>> BEGIN SUPPLIED DATA
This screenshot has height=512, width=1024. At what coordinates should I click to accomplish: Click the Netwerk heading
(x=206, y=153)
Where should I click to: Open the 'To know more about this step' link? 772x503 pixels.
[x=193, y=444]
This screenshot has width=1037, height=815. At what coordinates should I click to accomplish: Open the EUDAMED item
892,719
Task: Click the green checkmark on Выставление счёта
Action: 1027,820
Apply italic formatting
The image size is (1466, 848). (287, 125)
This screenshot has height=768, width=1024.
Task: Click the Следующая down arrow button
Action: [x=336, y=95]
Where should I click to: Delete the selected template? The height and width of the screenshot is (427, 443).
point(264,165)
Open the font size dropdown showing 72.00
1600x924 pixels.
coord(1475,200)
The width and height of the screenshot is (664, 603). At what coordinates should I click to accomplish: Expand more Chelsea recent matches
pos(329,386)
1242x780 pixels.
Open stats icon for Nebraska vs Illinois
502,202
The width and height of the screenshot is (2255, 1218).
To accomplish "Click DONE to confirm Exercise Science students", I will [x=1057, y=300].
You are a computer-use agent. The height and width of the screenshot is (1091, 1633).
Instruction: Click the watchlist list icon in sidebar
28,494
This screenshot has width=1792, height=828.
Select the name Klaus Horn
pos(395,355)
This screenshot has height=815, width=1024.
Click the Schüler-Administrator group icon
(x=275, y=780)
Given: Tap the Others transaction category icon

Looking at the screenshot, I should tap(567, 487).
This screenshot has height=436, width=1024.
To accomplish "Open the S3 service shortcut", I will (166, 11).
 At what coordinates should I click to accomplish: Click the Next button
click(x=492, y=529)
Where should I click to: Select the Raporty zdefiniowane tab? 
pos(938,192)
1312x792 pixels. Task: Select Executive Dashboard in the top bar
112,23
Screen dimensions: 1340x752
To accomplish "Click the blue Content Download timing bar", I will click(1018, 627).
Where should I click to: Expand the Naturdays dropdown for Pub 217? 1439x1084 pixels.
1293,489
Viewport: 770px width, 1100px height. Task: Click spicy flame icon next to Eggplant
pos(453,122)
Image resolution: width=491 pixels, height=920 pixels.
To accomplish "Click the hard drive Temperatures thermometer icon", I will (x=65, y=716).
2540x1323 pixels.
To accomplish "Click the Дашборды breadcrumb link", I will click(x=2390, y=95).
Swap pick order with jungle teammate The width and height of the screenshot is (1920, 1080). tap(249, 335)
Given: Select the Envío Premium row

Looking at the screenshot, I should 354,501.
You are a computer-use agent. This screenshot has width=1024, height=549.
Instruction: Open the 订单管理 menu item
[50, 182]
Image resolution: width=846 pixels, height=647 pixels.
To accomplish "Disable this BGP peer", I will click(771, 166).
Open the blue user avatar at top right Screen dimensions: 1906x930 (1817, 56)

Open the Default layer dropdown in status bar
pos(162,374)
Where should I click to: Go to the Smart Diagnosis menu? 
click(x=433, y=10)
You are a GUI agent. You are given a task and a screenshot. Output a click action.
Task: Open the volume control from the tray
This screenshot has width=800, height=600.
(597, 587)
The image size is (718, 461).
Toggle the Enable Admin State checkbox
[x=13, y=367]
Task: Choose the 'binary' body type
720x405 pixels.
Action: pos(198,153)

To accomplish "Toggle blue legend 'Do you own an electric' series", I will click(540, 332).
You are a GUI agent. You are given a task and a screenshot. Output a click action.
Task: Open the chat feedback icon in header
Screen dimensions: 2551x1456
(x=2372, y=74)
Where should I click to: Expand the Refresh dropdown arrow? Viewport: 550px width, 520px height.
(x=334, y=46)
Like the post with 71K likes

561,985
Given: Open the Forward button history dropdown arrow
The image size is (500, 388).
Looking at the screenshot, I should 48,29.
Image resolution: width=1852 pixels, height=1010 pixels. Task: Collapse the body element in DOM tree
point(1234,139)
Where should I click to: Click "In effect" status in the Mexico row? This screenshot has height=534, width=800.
>> END SUPPLIED DATA
Please give all the items above as a JSON list of strings, with one string per line and no blank lines.

[
  "This screenshot has height=512, width=1024. At what coordinates should I click to accomplish: Click the Netwerk heading",
  "(x=206, y=153)",
  "Where should I click to: Open the 'To know more about this step' link? 772x503 pixels.",
  "[x=193, y=444]",
  "This screenshot has width=1037, height=815. At what coordinates should I click to accomplish: Open the EUDAMED item",
  "892,719",
  "Task: Click the green checkmark on Выставление счёта",
  "Action: 1027,820",
  "Apply italic formatting",
  "The image size is (1466, 848). (287, 125)",
  "This screenshot has height=768, width=1024.",
  "Task: Click the Следующая down arrow button",
  "Action: [x=336, y=95]",
  "Where should I click to: Delete the selected template? The height and width of the screenshot is (427, 443).",
  "point(264,165)",
  "Open the font size dropdown showing 72.00",
  "1600x924 pixels.",
  "coord(1475,200)",
  "The width and height of the screenshot is (664, 603). At what coordinates should I click to accomplish: Expand more Chelsea recent matches",
  "pos(329,386)",
  "1242x780 pixels.",
  "Open stats icon for Nebraska vs Illinois",
  "502,202",
  "The width and height of the screenshot is (2255, 1218).",
  "To accomplish \"Click DONE to confirm Exercise Science students\", I will [x=1057, y=300].",
  "You are a computer-use agent. The height and width of the screenshot is (1091, 1633).",
  "Instruction: Click the watchlist list icon in sidebar",
  "28,494",
  "This screenshot has width=1792, height=828.",
  "Select the name Klaus Horn",
  "pos(395,355)",
  "This screenshot has height=815, width=1024.",
  "Click the Schüler-Administrator group icon",
  "(x=275, y=780)",
  "Given: Tap the Others transaction category icon",
  "Looking at the screenshot, I should tap(567, 487).",
  "This screenshot has height=436, width=1024.",
  "To accomplish \"Open the S3 service shortcut\", I will (166, 11).",
  " At what coordinates should I click to accomplish: Click the Next button",
  "click(x=492, y=529)",
  "Where should I click to: Select the Raporty zdefiniowane tab? ",
  "pos(938,192)",
  "1312x792 pixels. Task: Select Executive Dashboard in the top bar",
  "112,23",
  "Screen dimensions: 1340x752",
  "To accomplish \"Click the blue Content Download timing bar\", I will click(1018, 627).",
  "Where should I click to: Expand the Naturdays dropdown for Pub 217? 1439x1084 pixels.",
  "1293,489",
  "Viewport: 770px width, 1100px height. Task: Click spicy flame icon next to Eggplant",
  "pos(453,122)",
  "Image resolution: width=491 pixels, height=920 pixels.",
  "To accomplish \"Click the hard drive Temperatures thermometer icon\", I will (x=65, y=716).",
  "2540x1323 pixels.",
  "To accomplish \"Click the Дашборды breadcrumb link\", I will click(x=2390, y=95).",
  "Swap pick order with jungle teammate The width and height of the screenshot is (1920, 1080). tap(249, 335)",
  "Given: Select the Envío Premium row",
  "Looking at the screenshot, I should 354,501.",
  "You are a computer-use agent. This screenshot has width=1024, height=549.",
  "Instruction: Open the 订单管理 menu item",
  "[50, 182]",
  "Image resolution: width=846 pixels, height=647 pixels.",
  "To accomplish \"Disable this BGP peer\", I will click(771, 166).",
  "Open the blue user avatar at top right Screen dimensions: 1906x930 (1817, 56)",
  "Open the Default layer dropdown in status bar",
  "pos(162,374)",
  "Where should I click to: Go to the Smart Diagnosis menu? ",
  "click(x=433, y=10)",
  "You are a GUI agent. You are given a task and a screenshot. Output a click action.",
  "Task: Open the volume control from the tray",
  "This screenshot has width=800, height=600.",
  "(597, 587)",
  "The image size is (718, 461).",
  "Toggle the Enable Admin State checkbox",
  "[x=13, y=367]",
  "Task: Choose the 'binary' body type",
  "720x405 pixels.",
  "Action: pos(198,153)",
  "To accomplish \"Toggle blue legend 'Do you own an electric' series\", I will click(540, 332).",
  "You are a GUI agent. You are given a task and a screenshot. Output a click action.",
  "Task: Open the chat feedback icon in header",
  "Screen dimensions: 2551x1456",
  "(x=2372, y=74)",
  "Where should I click to: Expand the Refresh dropdown arrow? Viewport: 550px width, 520px height.",
  "(x=334, y=46)",
  "Like the post with 71K likes",
  "561,985",
  "Given: Open the Forward button history dropdown arrow",
  "The image size is (500, 388).",
  "Looking at the screenshot, I should 48,29.",
  "Image resolution: width=1852 pixels, height=1010 pixels. Task: Collapse the body element in DOM tree",
  "point(1234,139)",
  "Where should I click to: Click \"In effect\" status in the Mexico row? This screenshot has height=534, width=800."
]